[Stored records]
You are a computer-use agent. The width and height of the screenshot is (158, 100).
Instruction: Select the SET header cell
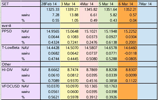[11, 4]
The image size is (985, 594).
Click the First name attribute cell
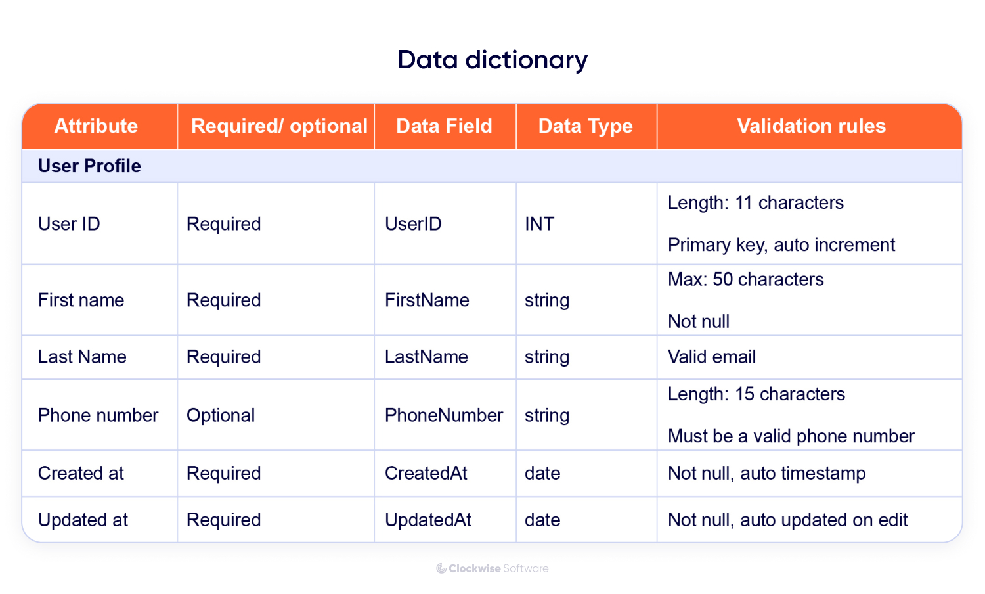(x=81, y=300)
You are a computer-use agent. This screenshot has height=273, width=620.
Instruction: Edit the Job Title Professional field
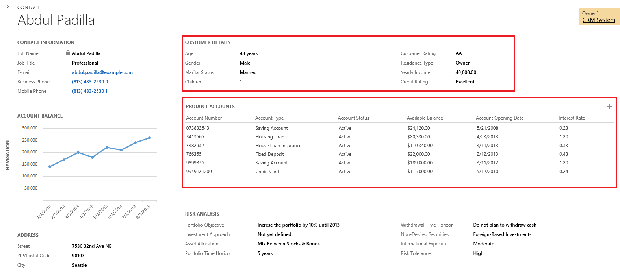click(x=85, y=63)

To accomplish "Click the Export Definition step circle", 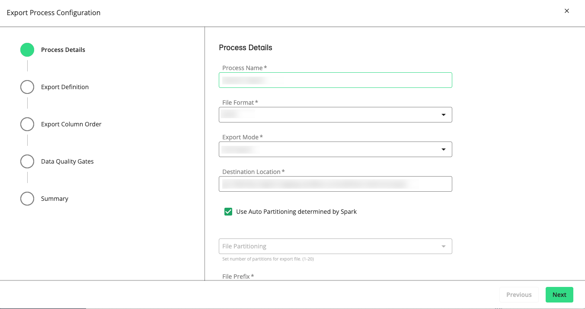I will click(27, 87).
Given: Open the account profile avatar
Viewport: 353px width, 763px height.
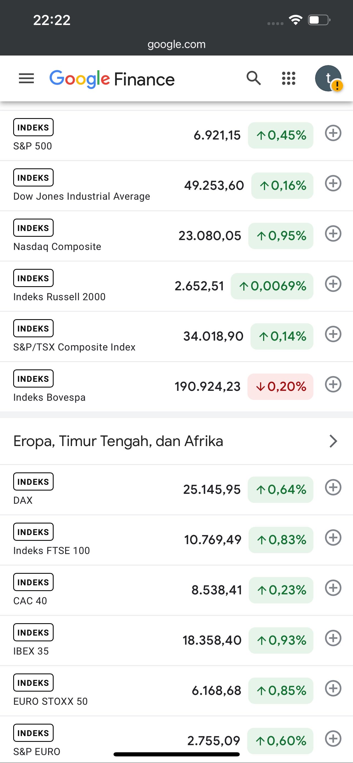Looking at the screenshot, I should [328, 78].
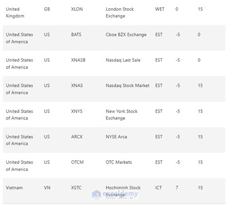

_Aim of the exercise_. What lines in the data above contain the word "agent"? Show them all.

_Task response_.
You are a computer-use agent. The width and height of the screenshot is (158, 100).
You are a computer-use agent. This screenshot has height=273, width=620.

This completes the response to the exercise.